> **The task**
Copy out the material below word for word, from its first line through the line containing "[1336, 246]", including both ends. Leave the pictures out of your answer.

■ ■ ■ ■ ■

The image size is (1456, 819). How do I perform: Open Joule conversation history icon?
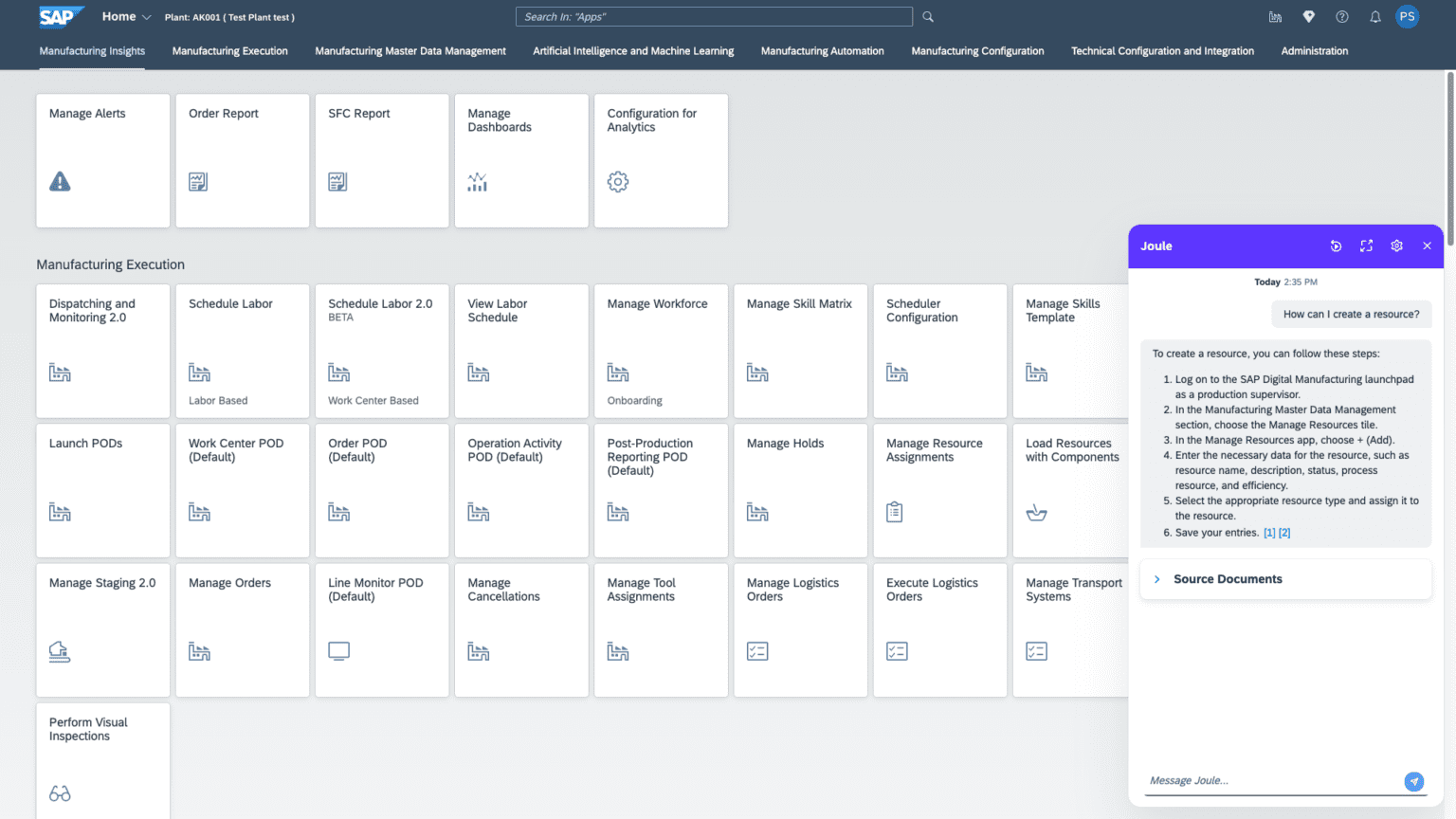[1336, 246]
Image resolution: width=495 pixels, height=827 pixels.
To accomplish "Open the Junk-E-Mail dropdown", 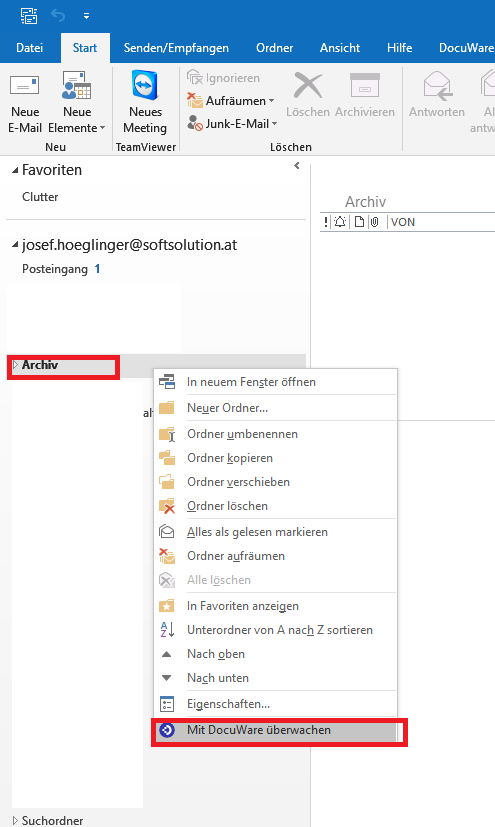I will 232,123.
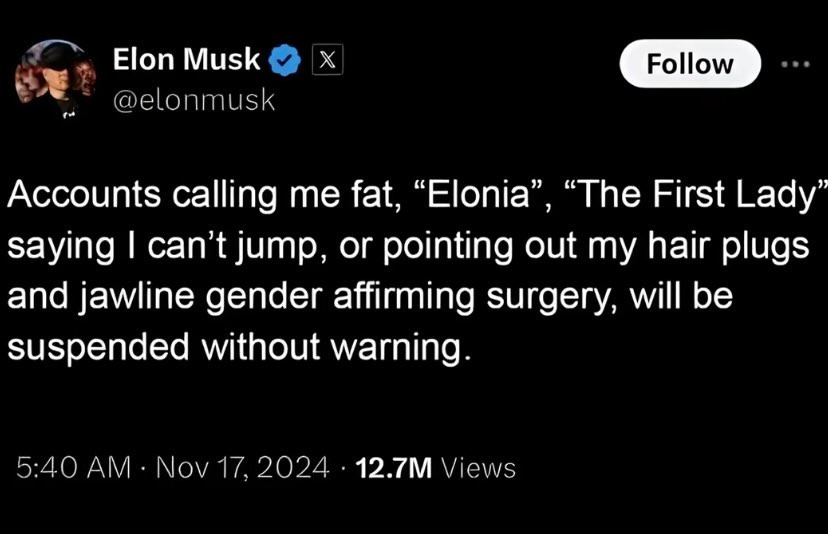Follow the Elon Musk account

coord(690,64)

■ ■ ■ ■ ■

> **Finished task**
The image size is (1456, 819). How do I perform: Open Joule conversation history icon?
[1336, 246]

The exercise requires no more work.